Gotcha. It will be two models interviewing each other.

Jeffrey Sprecher
Chair and CEO, Intercontinental Exchange

Exactly.

Alex Blostein
Managing Director of Equity Research, Goldman Sachs

To be honest. All right. So before we wrap up, look, I did wanna ask you a question around acquisitions. Understanding we only have like a minute left on the clock, but you guys made an investment at Polymarket. That was one of the more meaningful things I think you've done since like the mortgage venture that you guys have, kind of, you know, pursued. Anything else looks interesting out there? Obviously, I don't expect you to announce anything on stage, but as a framework, and as you think about the types of businesses you guys are in today, how attractive is M&A opportunities for you guys for the next 12-18 months?

Jeffrey Sprecher
Chair and CEO, Intercontinental Exchange

Yeah. I don't know. You know, our own stock in our mind is a great value. Like, you know, when you all in the audience here rotated into the Mag 7 and kind of left us behind, it just, you know, we started our share buybacks. We run our own models on our own stock.

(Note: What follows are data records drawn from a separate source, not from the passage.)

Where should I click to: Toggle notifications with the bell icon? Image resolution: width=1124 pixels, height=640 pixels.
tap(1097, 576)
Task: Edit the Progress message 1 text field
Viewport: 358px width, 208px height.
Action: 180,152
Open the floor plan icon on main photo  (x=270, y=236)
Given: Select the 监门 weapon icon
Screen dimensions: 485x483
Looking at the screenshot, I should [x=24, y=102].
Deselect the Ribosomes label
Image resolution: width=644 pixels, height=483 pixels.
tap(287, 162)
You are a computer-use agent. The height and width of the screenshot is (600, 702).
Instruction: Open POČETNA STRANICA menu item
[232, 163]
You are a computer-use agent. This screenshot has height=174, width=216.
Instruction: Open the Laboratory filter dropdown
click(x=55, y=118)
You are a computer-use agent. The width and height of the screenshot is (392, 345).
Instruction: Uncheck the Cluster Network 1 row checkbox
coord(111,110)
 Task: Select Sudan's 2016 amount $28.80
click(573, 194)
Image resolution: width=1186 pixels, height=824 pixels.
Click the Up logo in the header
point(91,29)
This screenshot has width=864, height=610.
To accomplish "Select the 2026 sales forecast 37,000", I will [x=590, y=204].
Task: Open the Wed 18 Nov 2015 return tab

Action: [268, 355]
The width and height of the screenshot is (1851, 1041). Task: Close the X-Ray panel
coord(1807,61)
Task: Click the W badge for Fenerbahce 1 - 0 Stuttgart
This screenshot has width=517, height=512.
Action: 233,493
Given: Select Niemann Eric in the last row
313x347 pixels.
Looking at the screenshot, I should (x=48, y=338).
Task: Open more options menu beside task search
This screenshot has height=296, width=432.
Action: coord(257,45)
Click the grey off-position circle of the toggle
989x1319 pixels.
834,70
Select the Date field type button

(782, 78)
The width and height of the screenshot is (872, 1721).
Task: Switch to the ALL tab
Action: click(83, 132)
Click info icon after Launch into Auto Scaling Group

And if we do M&A, we always test the thesis, the M&A returns against our own share buyback returns. And right now it's been very fruitful for us in our minds to pick up as much as we can. So, fortunately we're generating a lot of free cash flow and able to do that.

Alex Blostein
Managing Director of Equity Research, Goldman Sachs

Yeah. Great. Nice and sweet.

Jeffrey Sprecher
Chair and CEO, Intercontinental Exchange

Great.

Alex Blostein
Managing Director of Equity Research, Goldman Sachs

Thank you very much.

Jeffrey Sprecher
Chair and CEO, Intercontinental Exchange

Thank you all.

Alex Blostein
Managing Director of Equity Research, Goldman Sachs

All right, Jeff. Thanks. Appreciate it.